猿之助に代わって巳之助が熱演『加賀見山再岩藤』(八月花形歌舞伎)

昨年来、観劇もコロナ禍の影響をもろに受けています。忘れもしない去年の8月5日のことです。八月花形歌舞伎第3部「吉野山」(『義経千本桜』四段目口)のチケットを手配してあったので、歌舞伎座に出向いたところ、突然休演のアナウンス。微熱の舞台関係者がいたため急遽休演になったようですが、現地で突然休演を告げられようとは思いも寄りませんでした。このとき佐藤忠信(実は源九郎狐)を演じるはずだったのは猿之助さんでした。

それから1年、2021年の八月花形歌舞伎第1部『加賀見山再岩藤(かがみやまごにちのいわふじ)』は公演チラシに<市川猿之助六役早替り相勤め申し候>とあるように、猿之助丈が舞台に立つはずでした。ところが、定期的なPCR検査で猿之助さんの「陽性」が判明。坂東巳之助(31)さんが猿之助(45)さんの代わりを勤めることになりました。猿之助さんの六役早替りを楽しみにしていた自分も含めたファンにとっては残念な降板でしたが、わずか4日のお稽古で臨んだという巳之助さんの演技はそつがなく見事というしかありませんでした。館内に響き渡る力強い発声が巳之助さんの持ち味のひとつだと思います。猿之助さんが降板していなければ、花房求女(門之助)の家来鳥居又助を演じるはずでしたが、これだけ見事な演技を見せつけられると脇では役不足と言うしかありません。さすが故十代目坂東三津五郎さんの跡取りです。以前、スーパー歌舞伎II『ワンピース』で、麦わらの一味ゾロ、オカマのボン・クレー、白ひげ海賊団のスクアードというまったく異なるキャラクターを巧みに演じ分け、大喝采を浴びたことを思い出しました。特にオカマのボン・クレー役は嵌り役以上でその演技は記憶に深く刻まれています。

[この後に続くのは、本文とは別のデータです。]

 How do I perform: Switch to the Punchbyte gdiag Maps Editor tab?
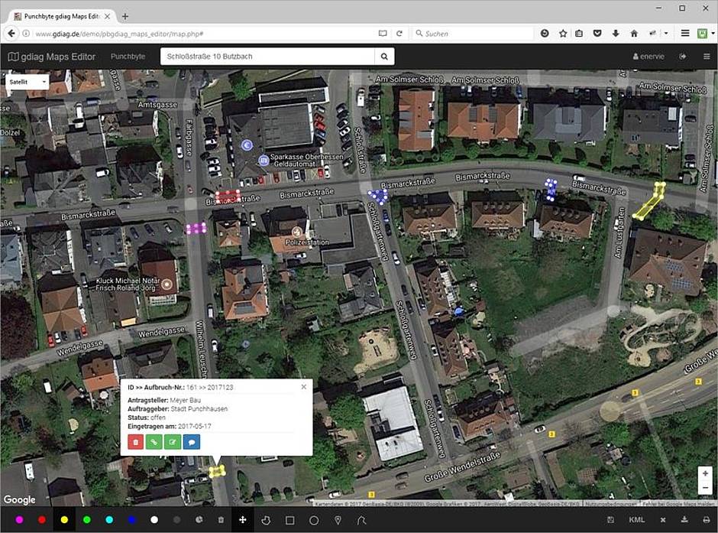[x=61, y=16]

加賀藩のお家騒動を下敷きにしたと言われる『加賀見山再岩藤 岩藤怪異篇』(河竹黙阿弥作・1860年初演)は初めて観る演目でしたが、お屋敷から取り違えの闇討ちへ、そして馬捨場へと小気味よく場面が切り替わっていきます。この演目が通称「骨寄せ(こつよせ)の岩藤」と呼ばれる所以は、お家乗っ取りを企み成敗された局・岩藤の遺骨が忽然と寄り集まり亡霊となって、二代目尾上(岩藤を切った召使いお初)(雀右衛門)に復讐を誓うという筋書きだからです。舞台上手から怪しげな陰火が現れ、遺骨が合体していくあたり、怪談じみていて真夏の演目にはうってつけです。岩藤が亡霊として甦る本篇は、そのいきさつを描いた『加賀見山旧錦絵(かがみやまこきょうのにしきえ)』を見ておけばすっと繋がるのでしょう。後日談『加賀見山再岩藤』における亡霊岩藤の草履打ちも然りです。幕間を前に、美しく着飾った岩藤(巳之助)が花日傘片手に再び姿を現し、桜が咲き誇る山上を宙乗りで浮遊します(「ふわふわ」と呼ばれる印象的な場面です)。

幕間を挟んで舞台は多賀家下館へ。お家乗っ取りを急ぐ望月弾正(巳之助)は御簾越しに多賀大領(巳之助)を討つはずが、誤ってお柳(笑也)を殺めてしまいます。改心したお柳に諌められ弾正も落命、ようやく目の覚めた多賀大領が鬼子母尊像をかざすと岩藤の亡霊はとうとうバラバラになって消え失せます。

最後に、舞台上で巳之助さんが深々と頭を垂れると満場割れんばかりの拍手でした。今年観た舞台では一番印象に残る演目になりました。